Christina Rossetti: Poems

Later life

Song When I am dead, my dearest,  Sing no sad songs for me; Plant thou no roses at my head,  Nor shady cypress tree: Be the green grass above me  With showers and dewdrops wet: And if thou wilt, remember,  And if thou wilt, forget. I shall not see the shadows,  I shall not feel the rain; I shall not hear the nightingale  Sing on as if in pain: And dreaming through the twilight  That doth not rise nor set, Haply I may remember,  And haply may forget.

1862[26]

In her later decades, Rossetti suffered from a type of hyperthyroidism – Graves' disease – diagnosed in 1872, suffering a near-fatal attack in the early 1870s.[1][3] In 1893, she developed breast cancer. The tumour was removed, but there was a recurrence in September 1893.
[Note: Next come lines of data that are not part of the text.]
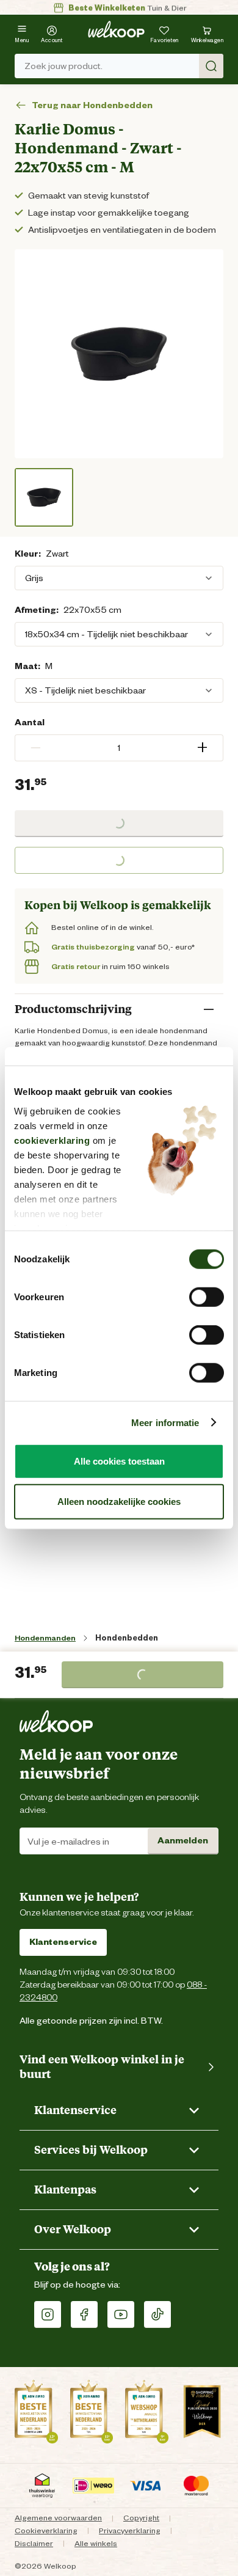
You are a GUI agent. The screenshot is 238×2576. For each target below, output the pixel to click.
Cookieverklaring (46, 2530)
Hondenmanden (45, 1638)
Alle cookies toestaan (119, 1461)
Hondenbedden (126, 1638)
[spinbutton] (119, 747)
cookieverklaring (52, 1140)
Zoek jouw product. (63, 66)
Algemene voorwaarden (58, 2517)
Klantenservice (63, 1941)
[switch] (206, 1297)
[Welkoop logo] (116, 29)
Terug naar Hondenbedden (92, 105)
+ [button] (202, 747)
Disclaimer (34, 2543)
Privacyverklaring (129, 2530)
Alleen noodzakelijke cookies (119, 1501)
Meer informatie (165, 1422)
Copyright (141, 2517)
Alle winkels (95, 2543)
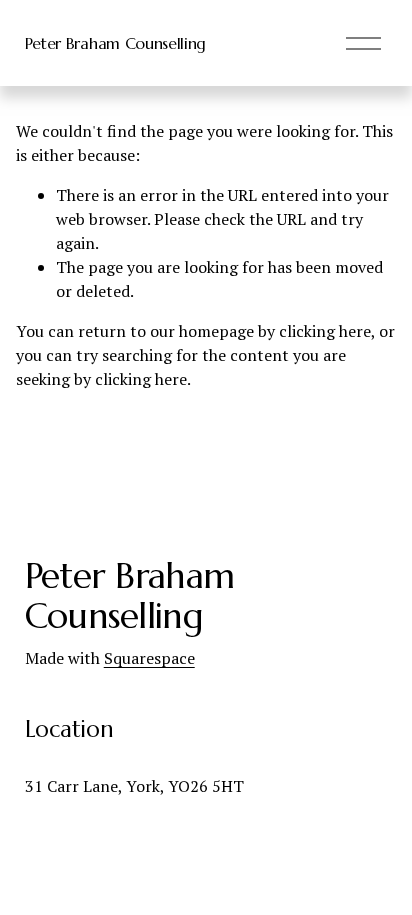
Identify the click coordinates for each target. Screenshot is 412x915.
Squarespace (149, 658)
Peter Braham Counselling (115, 43)
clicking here (325, 331)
Christina Rossetti died in great pain and anguish of cancer on 29 December 1893 and was buried on 2 January 1894 in the family grave on the west side of Highgate Cemetery, which, notoriously had been opened in October 1869 so that Gabriel could retrieve a volume of poems he had buried with his wife.[17][24][27] There she joined her father, mother and Elizabeth Siddal, wife of her brother Dante Gabriel. Her brother William was also buried there in 1919, as were the ashes of four subsequent family members.

There is a stone tablet on the façade of 30 Torrington Square, Bloomsbury, marking her final home, where she died.[28]